Ulrike Rathjen, Leiterin des Yoga-Projekts im Neuen Museum, ist eine unaufdringliche und einnehmende Person. Graues, kinnlanges Haar, freundliche Augen hinter einer jadegrünen Brille, eingerahmt von Lachfältchen. Ihr Lächeln ist ansteckend. Sie empfängt ihre Schüler im zweiten Stock vor Gemälden von Ross Blackner. Links davon öffnet die Glasfront des Museums den Blick in den Hof. Es ist, als säße man im Freien.

Rathjen erklärt die Wahl des Standorts: Ross Blackner, ein New Yorker Künstler, beschäftigt sich in seinen Werken viel mit Sterblichkeit. "Das ist ein großes Thema im Yoga und schafft die innere Verbindung", sagt unsere Lehrerin. Mein altes Ich hätte wahrscheinlich hämisch gegrinst, aber ich kann mich der Wirkung des Raumes nicht entziehen. Es ist was dran. Angesichts der beiden angedeuteten Kuppeln, vor denen wir auf unseren Matten sitzen, komme ich mir klitzeklein vor und staune. Rathjen fordert uns auf, die Augen zu schließen und unseren Körper zu fühlen. Wir stehen hüftbreit und pendeln uns mit seitlich ausgestreckten Armen auf unsere Mitte ein. Besonders wichtig ist das bewusste Atmen. Nach links ein, nach rechts aus. Auch in der nächsten Übung, diesmal im gemütlichen Schneidersitz, geht es ums kontrollierte Luft holen. Erst tief in den Bauch, dann weit in den Brustkorb, bis in die letzten Lungenzipfel unter dem Schlüsselbein. Später kommen die Arme dazu. Meine Lieblingseinheit dreht sich um innere Kraft: Beide Arme recken sich V-förmig gen Himmel. Einatmen, halten. Dann ballen sich die Hände zu Fäusten und ziehen mit aller Kraft ein imaginäres Gewicht an die Brust. Explosionsartiges Ausatmen. Die Wirkung ist enorm: Ich gehe so in den Übungen auf, dass es schwierig ist, zurück zu Block und Stift zu finden. Rathjen lacht, als ich ihr hinterher davon erzähle. "Das kann ich mir gut vorstellen. Im Yoga gilt der Grundsatz: Ich denke nicht, also bin ich", sagt sie.

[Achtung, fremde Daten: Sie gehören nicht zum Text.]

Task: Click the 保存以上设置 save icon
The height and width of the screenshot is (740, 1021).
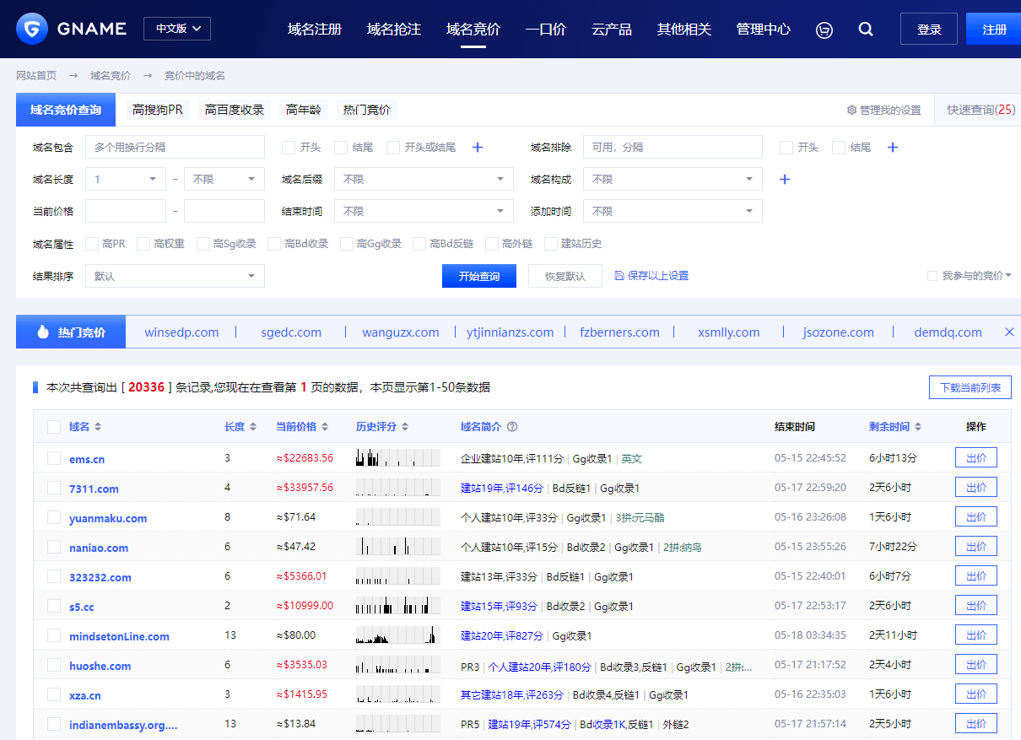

Zum Schluss liegen wir in der Stellung der Leiche flach auf dem Rücken und meditieren. Jemand beginnt leise zu schnarchen. Ich muss unwillkürlich lächeln. Und dann sind wir fertig. Ich kann gar nicht glauben, dass die dreiviertel Stunde vorbei sein soll. Ich könnte ewig weitermachen. Als ich das Museum verlasse, bin ich tiefenentspannt und voller Energie. Mein Rücken hat sich noch nie so gut angefühlt. Soviel zu: "Kann ich nicht, mag ich nicht." Also, immer langsam mit den jungen Vorurteilen. Und seien sie noch so harmlos.

Weitere Termine: Donnerstag, 13. Februar und 13. März, jeweils um 12 Uhr.